Feria de San Fermín: Antonio Ferrera, una gesta solidaria.

El torero extremeño cortó dos orejas a una muy mansa, deslucida y desigualmente presentada corrida de Miura.

Por Antonio Lorca.

Lo mejor de la encerrona de Antonio Ferrera con seis toros de Miura ha sido su fin solidario: el torero ha decidido donar sus honorarios a la Casa de Misericordia, que no deben ser cortos, porque esta feria tiene fama de pagar bien a sus toreros.

Y lo más difícil y heroico anunciarse en solitario con una corrida del legendario hierro, que, de entrada, era sabido que no iba a ofrecer facilidades a su lidiador.

Ferrera salió a hombros tras cortar dos orejas, pero su sonrisa dejaba entrever un rictus de decepción y tristeza porque no pudo redondear esa tarde de éxito que, sin duda, habría soñado en muchas noches de duermevelas.

Vaya por delante la disposición y la entrega del torero, solo empañadas por el reiterado desacierto con la espada, que emborronó una actuación impecable, a la altura de los toros que salieron al ruedo, en un derroche de oficio y conocimiento. Incluso se subió al caballo para picar con soltura al sexto toro, en un intento postrero de que la tarde alcanzara un vuelo que se tornó imposible.

Falló estrepitosamente la corrida de Miura. En primer lugar, fue, quizá, la peor presentada de la feria, toros altos y largos, como corresponde a su encaste, pero de muy desigual trapío, por debajo de la media de las corridas precedentes.

Pero eso no fue lo peor: mansa de libro en varas, con la cara siempre por las nubes, cabeceando al peto y saliendo suelta de la suerte. Ningún toro colaboró en banderillas, todos con la cara alta en el momento del embroque, y solo se salvó el segundo en el tercio de muleta, al que Ferrera consiguió robarle algunos muletazos vistos cuando lo convenció de que abandonara los tornillazos del inicio de faena.

Muy complicados, deslucidos, descastados y broncos los demás, con feo estilo, corto viaje, derrotes por doquier, sin atisbo de clase, imposibles para la concepción moderna del toreo.
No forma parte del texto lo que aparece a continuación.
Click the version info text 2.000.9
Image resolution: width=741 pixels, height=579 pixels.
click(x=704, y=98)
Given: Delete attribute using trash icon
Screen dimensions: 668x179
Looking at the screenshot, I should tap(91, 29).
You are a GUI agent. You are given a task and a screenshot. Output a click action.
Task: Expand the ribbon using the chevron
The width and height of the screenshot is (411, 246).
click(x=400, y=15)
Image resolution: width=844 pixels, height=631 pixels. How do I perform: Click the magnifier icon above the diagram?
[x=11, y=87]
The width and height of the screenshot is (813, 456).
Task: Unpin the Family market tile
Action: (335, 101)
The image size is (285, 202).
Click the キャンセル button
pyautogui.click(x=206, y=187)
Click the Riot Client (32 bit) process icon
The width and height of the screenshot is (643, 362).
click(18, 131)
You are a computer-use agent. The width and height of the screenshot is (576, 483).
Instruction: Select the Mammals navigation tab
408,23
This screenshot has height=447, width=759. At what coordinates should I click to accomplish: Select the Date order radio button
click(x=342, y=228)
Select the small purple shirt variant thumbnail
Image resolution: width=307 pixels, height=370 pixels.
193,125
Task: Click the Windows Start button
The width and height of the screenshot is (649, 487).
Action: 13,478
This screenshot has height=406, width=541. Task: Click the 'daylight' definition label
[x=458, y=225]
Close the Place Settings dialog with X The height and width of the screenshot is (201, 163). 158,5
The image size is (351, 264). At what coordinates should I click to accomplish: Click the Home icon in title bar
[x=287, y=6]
Y por allí anduvo Ferrera con oficio, solvente y las ideas claras, sin agobio, a la búsqueda desesperada de alguna posibilidad de lucimiento.

Pero no pudo ser ni con capote, ni muleta. Solo en ese segundo de la primera oreja pudo trazar unos pocos muletazos por ambas manos que hicieron albergar una esperanza fallida.

Quizá por eso, llegado el sexto, pidió a su picador que le dejara la montura y citó de lejos al toro en dos puyazos con más voluntad que acierto por la nula condición brava del animal. Lo intentó de veras en ese último, pero su esfuerzo fue otra vez baldío. Ocurrió, sin embargo, que la estocada caída produjo una rápida muerte del toro, lo que le permitió pasear una segunda oreja como compensación por el esfuerzo realizado y salir a hombros de la plaza.

Así acabó la Feria del Toro, con otro lleno en los tendidos, una honrosa gesta solidaria y el fracaso de la ganadería que más veces ha acudido a esta cita anual.

Miura/Antonio Ferrera, único espada

Toros de Miura, desigualmente presentados, muy mansos, broncos, ásperos y deslucidos.

Antonio Ferrera: estocada y un descabello (silencio; pinchazo y estocada caída (oreja); seis pinchazos aviso tres pinchazos y estocada (silencio); estocada contraria y baja y dos descabellos (ovación), pinchazo, media estocada y cinco descabellos (silencio); estocada caída (oreja). Salió a hombros.

Plaza de Pamplona. 14 de julio. Octava y última corrida de la feria de San Fermín. Lleno.